Lakers, Kobe crutch off court after sad end to season

Lakers, Kobe crutch off court after sad end to season

Published Apr. 28, 2013 8:53 p.m. ET

Can you even remember the hype now? The magazine covers?

The Los Angeles Lakers season ended with Kobe Bryant on crutches, Dwight Howard in the shower and their original coach, Mike Brown, coaching the Cleveland Cavaliers.

October was a long time ago, man.

Did you ever imagine you'd hear the Staples Center like that? Lifeless during a playoff game? It sounded like a lively church service in there, an arena and a city watching just because it was on, like a Sunday afternoon showing of "Roadhouse." The San Antonio Spurs swept the Lakers, closing it out with a 103-82 win Sunday in Los Angeles.

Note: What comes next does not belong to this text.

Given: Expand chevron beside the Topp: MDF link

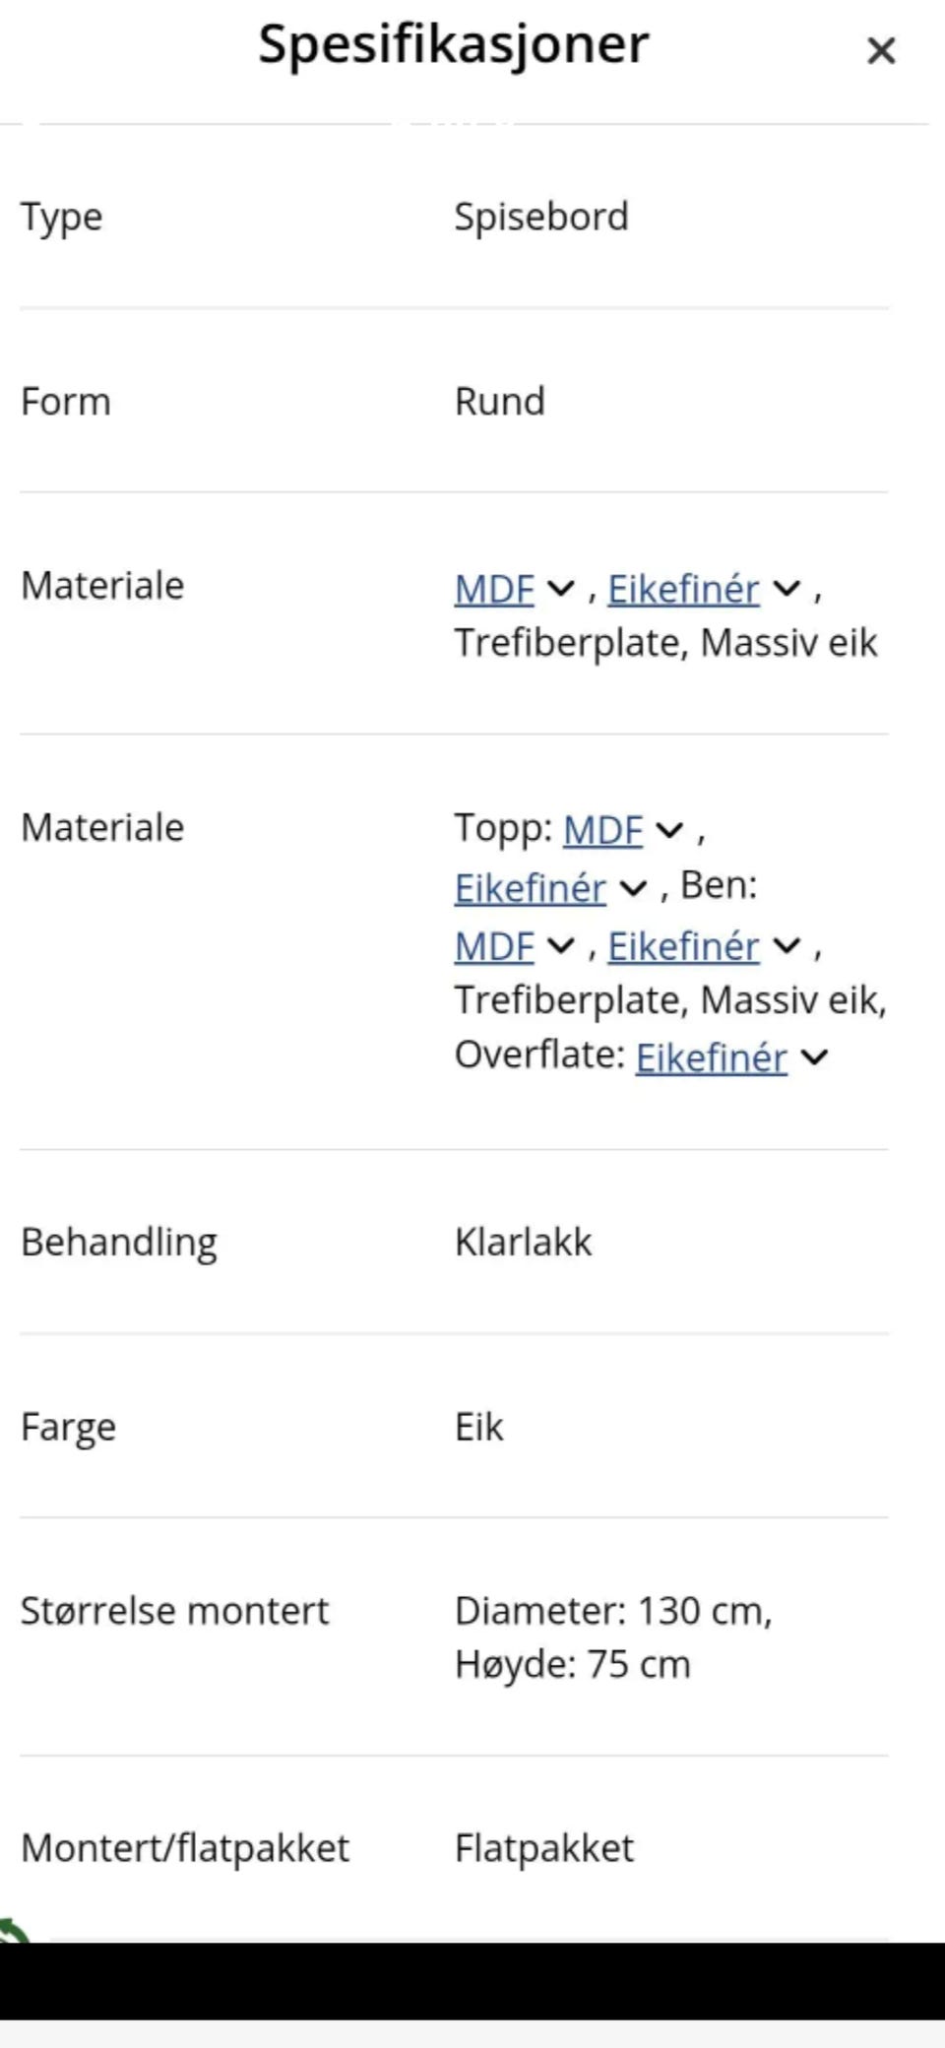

There was nothing to see there. It wasn't even really the Lakers out there, with Kobe Bryant and Steve Nash both out with the kinds of injuries you get when you're cruising into your late 30s and still trying to play basketball.

Now Dwight Howard is a free agent, so who knows? He got himself ejected from Sunday's elimination game, getting two technical fouls for physically expressing his frustration at the expense of whoever happened to be guarding him at the time. He looked like he just wanted out of there, and who could really blame him? The Lakers were getting blown out, the series was over and this whole messy, dramatic season was put out of its misery.

A couple minutes later, some life swelled up within Staples Center, and it turned out that was because Bryant had crutched himself into the arena. He could not walk under his own power, but there he was in the flesh. The fans cheered because it was literally the best thing they had seen during this series. He could not play, but at least he reminded them that things had been better in the past, and might get better in the future.

As concerns the immediate future, there is plenty of doubt about that. Bryant insists he'll play again, but even by the time he recovers from his Achilles injury he'll be a 36-year-old man trying to recover from an Achilles injury. As noted, Howard is no longer under contract with the Lakers, and could choose to sign somewhere else. The Houston Rockets have a young core and a lot of cap space, so they're a reasonable option, but this is Howard we're talking about, so you never really know.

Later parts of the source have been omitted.